• WHAT IS EXPECTED: The response should consist of every line below, unchanged.

(Stored items from a collection)
********

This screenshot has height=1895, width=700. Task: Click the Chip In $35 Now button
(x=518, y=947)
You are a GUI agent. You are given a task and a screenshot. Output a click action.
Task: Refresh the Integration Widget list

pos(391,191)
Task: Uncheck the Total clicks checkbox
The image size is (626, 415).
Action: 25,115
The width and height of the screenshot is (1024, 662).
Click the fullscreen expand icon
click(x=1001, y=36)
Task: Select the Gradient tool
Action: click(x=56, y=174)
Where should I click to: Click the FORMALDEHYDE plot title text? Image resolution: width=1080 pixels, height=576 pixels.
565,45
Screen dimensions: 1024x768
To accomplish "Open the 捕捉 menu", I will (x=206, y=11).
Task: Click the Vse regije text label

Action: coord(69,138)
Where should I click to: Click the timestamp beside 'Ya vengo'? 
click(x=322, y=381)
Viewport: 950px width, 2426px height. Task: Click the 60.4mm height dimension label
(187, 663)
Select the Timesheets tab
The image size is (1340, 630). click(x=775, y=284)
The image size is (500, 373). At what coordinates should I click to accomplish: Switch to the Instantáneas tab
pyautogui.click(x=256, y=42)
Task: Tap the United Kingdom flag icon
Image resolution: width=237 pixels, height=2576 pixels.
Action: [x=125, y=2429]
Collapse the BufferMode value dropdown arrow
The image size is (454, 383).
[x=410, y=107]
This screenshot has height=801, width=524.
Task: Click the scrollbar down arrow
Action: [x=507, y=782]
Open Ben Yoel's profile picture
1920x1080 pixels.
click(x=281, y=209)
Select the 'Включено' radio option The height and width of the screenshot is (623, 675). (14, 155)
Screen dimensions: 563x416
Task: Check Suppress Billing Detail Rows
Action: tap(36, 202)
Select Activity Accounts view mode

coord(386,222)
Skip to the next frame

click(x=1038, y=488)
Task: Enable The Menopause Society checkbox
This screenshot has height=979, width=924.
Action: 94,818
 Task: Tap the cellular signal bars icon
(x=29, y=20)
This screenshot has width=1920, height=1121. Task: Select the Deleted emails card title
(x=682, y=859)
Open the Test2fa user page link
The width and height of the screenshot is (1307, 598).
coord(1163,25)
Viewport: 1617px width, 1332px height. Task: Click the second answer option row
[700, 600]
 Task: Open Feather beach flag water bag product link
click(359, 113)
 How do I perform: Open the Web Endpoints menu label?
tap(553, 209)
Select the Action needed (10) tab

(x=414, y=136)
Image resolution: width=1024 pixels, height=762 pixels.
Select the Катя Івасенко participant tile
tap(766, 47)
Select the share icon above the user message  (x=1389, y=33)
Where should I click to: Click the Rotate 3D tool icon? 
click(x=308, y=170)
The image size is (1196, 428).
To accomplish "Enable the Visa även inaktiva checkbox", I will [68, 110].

********

• WRITTEN ANSWER:
This screenshot has height=1895, width=700. Task: Click the Chip In $35 Now button
(x=518, y=947)
You are a GUI agent. You are given a task and a screenshot. Output a click action.
Task: Refresh the Integration Widget list

pos(391,191)
Task: Uncheck the Total clicks checkbox
The image size is (626, 415).
Action: 25,115
The width and height of the screenshot is (1024, 662).
Click the fullscreen expand icon
click(x=1001, y=36)
Task: Select the Gradient tool
Action: click(x=56, y=174)
Where should I click to: Click the FORMALDEHYDE plot title text? Image resolution: width=1080 pixels, height=576 pixels.
565,45
Screen dimensions: 1024x768
To accomplish "Open the 捕捉 menu", I will (x=206, y=11).
Task: Click the Vse regije text label

Action: coord(69,138)
Where should I click to: Click the timestamp beside 'Ya vengo'? 
click(x=322, y=381)
Viewport: 950px width, 2426px height. Task: Click the 60.4mm height dimension label
(187, 663)
Select the Timesheets tab
The image size is (1340, 630). click(x=775, y=284)
The image size is (500, 373). At what coordinates should I click to accomplish: Switch to the Instantáneas tab
pyautogui.click(x=256, y=42)
Task: Tap the United Kingdom flag icon
Image resolution: width=237 pixels, height=2576 pixels.
Action: [x=125, y=2429]
Collapse the BufferMode value dropdown arrow
The image size is (454, 383).
[x=410, y=107]
This screenshot has height=801, width=524.
Task: Click the scrollbar down arrow
Action: [x=507, y=782]
Open Ben Yoel's profile picture
1920x1080 pixels.
click(x=281, y=209)
Select the 'Включено' radio option The height and width of the screenshot is (623, 675). (14, 155)
Screen dimensions: 563x416
Task: Check Suppress Billing Detail Rows
Action: tap(36, 202)
Select Activity Accounts view mode

coord(386,222)
Skip to the next frame

click(x=1038, y=488)
Task: Enable The Menopause Society checkbox
This screenshot has height=979, width=924.
Action: 94,818
 Task: Tap the cellular signal bars icon
(x=29, y=20)
This screenshot has width=1920, height=1121. Task: Select the Deleted emails card title
(x=682, y=859)
Open the Test2fa user page link
The width and height of the screenshot is (1307, 598).
coord(1163,25)
Viewport: 1617px width, 1332px height. Task: Click the second answer option row
[700, 600]
 Task: Open Feather beach flag water bag product link
click(359, 113)
 How do I perform: Open the Web Endpoints menu label?
tap(553, 209)
Select the Action needed (10) tab

(x=414, y=136)
Image resolution: width=1024 pixels, height=762 pixels.
Select the Катя Івасенко participant tile
tap(766, 47)
Select the share icon above the user message  (x=1389, y=33)
Where should I click to: Click the Rotate 3D tool icon? 
click(x=308, y=170)
The image size is (1196, 428).
To accomplish "Enable the Visa även inaktiva checkbox", I will [68, 110].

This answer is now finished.